PINPOINT
Platform for INnovative POlymorphism Identification in Novel molecular Target

Scheda del progetto
UNIVERSITA’ DI TORINO, Dept. of Life Sciences and Systems Biology
Il progetto PINPOINT mira ad aumentare l'efficienza e l'efficacia dei programmi di selezione varietale in agricoltura con la validazione di un innovativo protocollo di genotipizzazione, aprendo la strada a nuove opportunità per lo sviluppo e il miglioramento delle colture agricole, per la produzione di mangimi e per il settore della trasformazione alimentare. Questo approccio pionieristico viene sviluppato e validato utilizzando la segale come modello di studio, con un significativo impatto sul territorio piemontese. Contribuisce, inoltre, alla produzione di alimenti di alta qualità e al controllo della sicurezza alimentare. Infine, il progetto sfrutta tecnologie digitali all'avanguardia sviluppate appositamente grazie alla collaborazione ed expertise dell'Università di Torino.
Contatti:
Pamela Abbruscato
pamela.abbruscato@nuovageneticaitaliana.com
Matteo Chialva
matteo.chialva@unito.it
La sfida principale del progetto PINPOINT è rivoluzionare i moderni programmi di miglioramento genetico delle colture, noti come "breeding”, mettendo a punto un nuovo protocollo di genotipizzazione e utilizzando come modello di sviluppo e di sperimentazione la segale. Quest'ultima, usata per il recupero di aree marginali collinari e montane, rappresenta un elemento di notevole importanza storica e strategica per il territorio piemontese, favorendo lo sviluppo e la valorizzazione di filiere produttive locali.

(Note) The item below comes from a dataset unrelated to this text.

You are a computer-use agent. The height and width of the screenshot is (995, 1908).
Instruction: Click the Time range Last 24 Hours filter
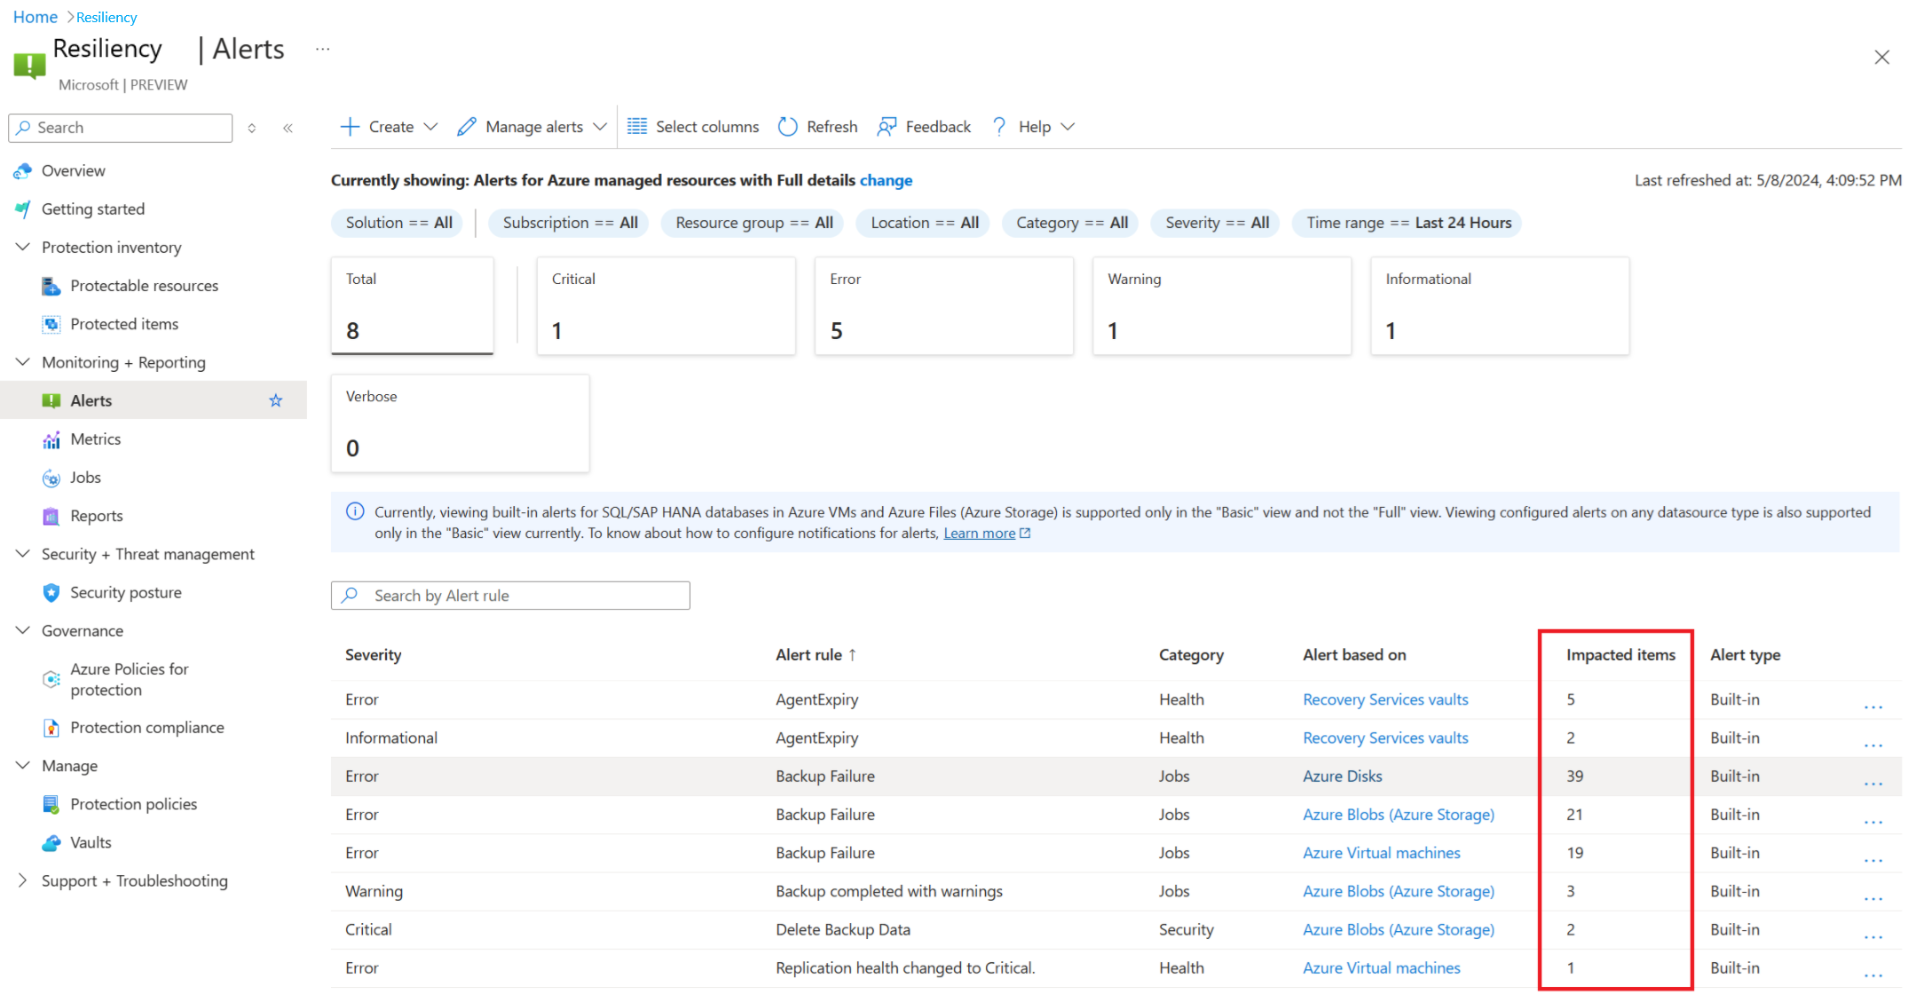[1407, 224]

Il progetto PINPOINT porterà innovazione e competitività in termini tecnici, pratici ed economici rispetto alle tecniche attualmente disponibili: infatti, introdurrà significative innovazioni nei moderni programmi di screening genetico per la selezione varietale attraverso lo sviluppo di un protocollo di genotipizzazione tramite il sequenziamento mirato delle regioni codificanti del genoma, tra le altre quelle direttamente coinvolte nel determinare la risposta della pianta all’ambiente e, quindi, anche alle condizioni climatiche avverse.

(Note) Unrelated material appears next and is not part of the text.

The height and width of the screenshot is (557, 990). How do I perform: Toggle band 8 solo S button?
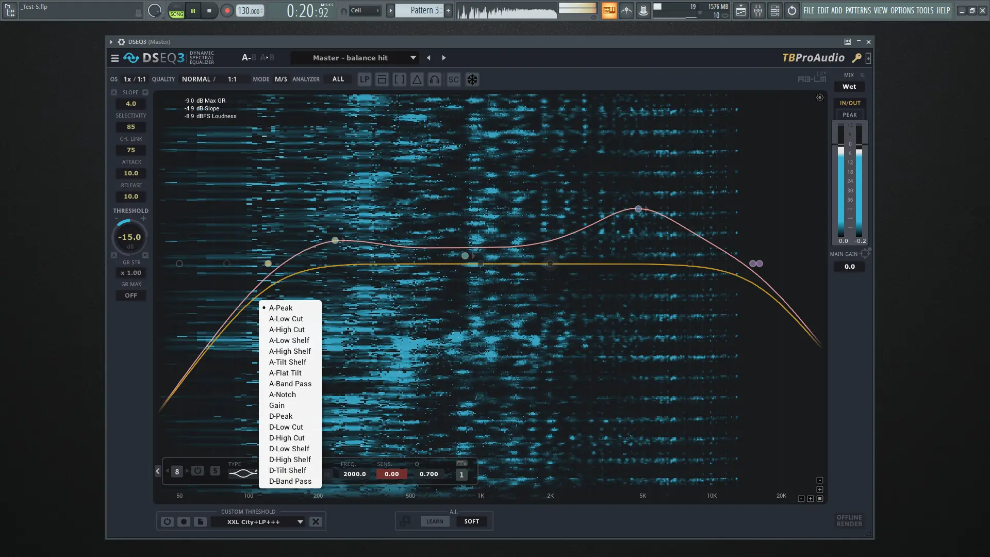pos(215,471)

La tecnica, attraverso un protocollo cosiddetto di Reduced Representation Sequencing (RRS), permetterà l'identificazione a basso costo di varianti genetiche (inserzioni, delezioni, singoli polimorfismi) in geni chiave come quelli correlati a specifici stress ambientali, migliorando e facilitando notevolmente l'efficacia e la sostenibilità economica dei programmi di selezione varietale delle diverse colture.